Der gesetzliche Betreuer unterliegt dabei der Kontrolle des zuständigen Gerichts.

Voraussetzung für die Bestellung eines Betreuers durch das jeweils zuständige Betreuungsgericht ist, dass ein Volljähriger auf Grund einer psychischen Krankheit oder Behinderung im körperlichen, seelischen oder geistigen Bereich außerstande ist seine eigenen Angelegenheiten ganz oder teilweise selbst zu besorgen. Die Bestellung durch das Gericht kann auf Antrag oder von Amts wegen erfolgen.
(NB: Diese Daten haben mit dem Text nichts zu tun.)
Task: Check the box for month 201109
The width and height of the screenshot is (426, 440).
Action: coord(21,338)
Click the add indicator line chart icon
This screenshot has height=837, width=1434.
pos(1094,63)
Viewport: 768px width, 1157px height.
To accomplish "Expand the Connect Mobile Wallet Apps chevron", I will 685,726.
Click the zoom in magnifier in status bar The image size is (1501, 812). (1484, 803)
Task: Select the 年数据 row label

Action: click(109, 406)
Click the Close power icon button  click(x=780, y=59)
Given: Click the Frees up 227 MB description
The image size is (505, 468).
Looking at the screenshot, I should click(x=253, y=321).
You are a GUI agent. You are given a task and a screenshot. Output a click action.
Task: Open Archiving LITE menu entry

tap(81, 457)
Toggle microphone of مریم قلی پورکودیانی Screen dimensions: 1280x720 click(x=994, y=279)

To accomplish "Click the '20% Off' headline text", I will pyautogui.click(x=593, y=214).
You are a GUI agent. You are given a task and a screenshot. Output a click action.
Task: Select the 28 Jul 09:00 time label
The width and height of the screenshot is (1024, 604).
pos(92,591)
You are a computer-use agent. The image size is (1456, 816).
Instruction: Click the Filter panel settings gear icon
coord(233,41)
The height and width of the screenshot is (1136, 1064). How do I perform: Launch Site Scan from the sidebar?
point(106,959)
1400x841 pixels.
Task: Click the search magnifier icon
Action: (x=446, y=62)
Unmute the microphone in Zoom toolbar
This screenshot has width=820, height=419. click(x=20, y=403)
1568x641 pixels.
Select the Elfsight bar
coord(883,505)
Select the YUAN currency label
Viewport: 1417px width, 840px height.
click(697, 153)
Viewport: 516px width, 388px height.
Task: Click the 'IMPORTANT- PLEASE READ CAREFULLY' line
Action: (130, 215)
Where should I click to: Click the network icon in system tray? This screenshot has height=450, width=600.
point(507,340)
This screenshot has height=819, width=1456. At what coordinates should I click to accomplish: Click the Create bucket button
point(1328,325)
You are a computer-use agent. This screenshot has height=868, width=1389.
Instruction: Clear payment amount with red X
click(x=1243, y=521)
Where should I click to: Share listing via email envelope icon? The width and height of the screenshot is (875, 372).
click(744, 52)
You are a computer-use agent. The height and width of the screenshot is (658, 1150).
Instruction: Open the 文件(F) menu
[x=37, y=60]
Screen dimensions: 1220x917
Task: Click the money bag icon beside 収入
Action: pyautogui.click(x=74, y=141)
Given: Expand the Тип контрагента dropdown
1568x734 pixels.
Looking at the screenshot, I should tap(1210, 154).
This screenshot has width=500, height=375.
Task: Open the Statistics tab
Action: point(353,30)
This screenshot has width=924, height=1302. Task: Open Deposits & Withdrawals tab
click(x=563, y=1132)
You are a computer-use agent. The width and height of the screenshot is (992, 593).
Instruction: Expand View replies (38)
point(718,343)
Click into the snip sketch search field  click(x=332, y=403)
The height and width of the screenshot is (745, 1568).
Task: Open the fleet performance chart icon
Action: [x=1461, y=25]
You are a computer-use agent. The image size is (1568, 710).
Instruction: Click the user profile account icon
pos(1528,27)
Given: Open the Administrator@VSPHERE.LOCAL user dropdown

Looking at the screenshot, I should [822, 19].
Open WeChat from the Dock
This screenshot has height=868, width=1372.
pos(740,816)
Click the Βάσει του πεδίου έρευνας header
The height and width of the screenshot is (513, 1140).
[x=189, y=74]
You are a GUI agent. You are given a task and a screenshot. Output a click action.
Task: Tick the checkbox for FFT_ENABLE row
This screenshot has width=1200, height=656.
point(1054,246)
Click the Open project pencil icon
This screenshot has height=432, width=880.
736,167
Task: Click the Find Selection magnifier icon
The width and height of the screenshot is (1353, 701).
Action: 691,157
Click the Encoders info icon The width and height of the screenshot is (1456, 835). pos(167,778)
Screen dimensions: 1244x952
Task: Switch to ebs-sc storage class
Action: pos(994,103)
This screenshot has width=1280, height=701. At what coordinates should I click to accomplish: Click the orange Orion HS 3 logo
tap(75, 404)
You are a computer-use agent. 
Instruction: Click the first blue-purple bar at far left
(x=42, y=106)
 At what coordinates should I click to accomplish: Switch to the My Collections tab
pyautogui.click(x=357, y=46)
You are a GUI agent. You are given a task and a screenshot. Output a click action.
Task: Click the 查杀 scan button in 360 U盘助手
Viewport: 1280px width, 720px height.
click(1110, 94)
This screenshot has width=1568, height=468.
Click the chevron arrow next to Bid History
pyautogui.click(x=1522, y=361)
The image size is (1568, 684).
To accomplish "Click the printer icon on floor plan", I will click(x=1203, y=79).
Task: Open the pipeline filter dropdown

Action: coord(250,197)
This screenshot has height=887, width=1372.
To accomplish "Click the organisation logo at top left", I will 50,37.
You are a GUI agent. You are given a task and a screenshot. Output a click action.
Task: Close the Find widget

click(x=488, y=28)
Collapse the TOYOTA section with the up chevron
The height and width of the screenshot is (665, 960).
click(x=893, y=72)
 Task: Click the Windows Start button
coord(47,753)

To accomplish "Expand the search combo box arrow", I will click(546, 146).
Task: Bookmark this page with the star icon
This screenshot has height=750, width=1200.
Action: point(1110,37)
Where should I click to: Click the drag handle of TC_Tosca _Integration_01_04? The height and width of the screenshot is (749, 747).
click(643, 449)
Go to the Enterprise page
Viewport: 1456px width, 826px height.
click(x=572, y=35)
Notwendig ist zudem immer ein konkreter Anlass. Das bedeutet, dass die Behinderung oder Krankheit nicht alleiniger Angelpunkt für die Bestellung eines Betreuers ist, sondern im gleichen Maße die eigenständige Fähigkeit zur Erledigung der eigenen Angelegenheiten. Fehlt diese, ist unter Umständen eine Bestellung nötig. Ohne einen konkreten Anlass kann eine Betreuung nicht erfolgreich beantragt werden.

Ein von der "normalen Lebensführung" abweichendes Verhalten allein, rechtfertigt nicht die Einsetzung eines Betreuers. Zum rechtlichen Betreuer können Privatpersonen, Vereinsbetreuer, Behördenbetreuer, Berufsbetreuer, ein Betreuungsverein selbst oder die zuständige Behörde bestellt werden.

Gegen den freien Willen eines Volljährigen darf ein Betreuer nicht bestellt werden (§ 1896 Abs.1 a BGB).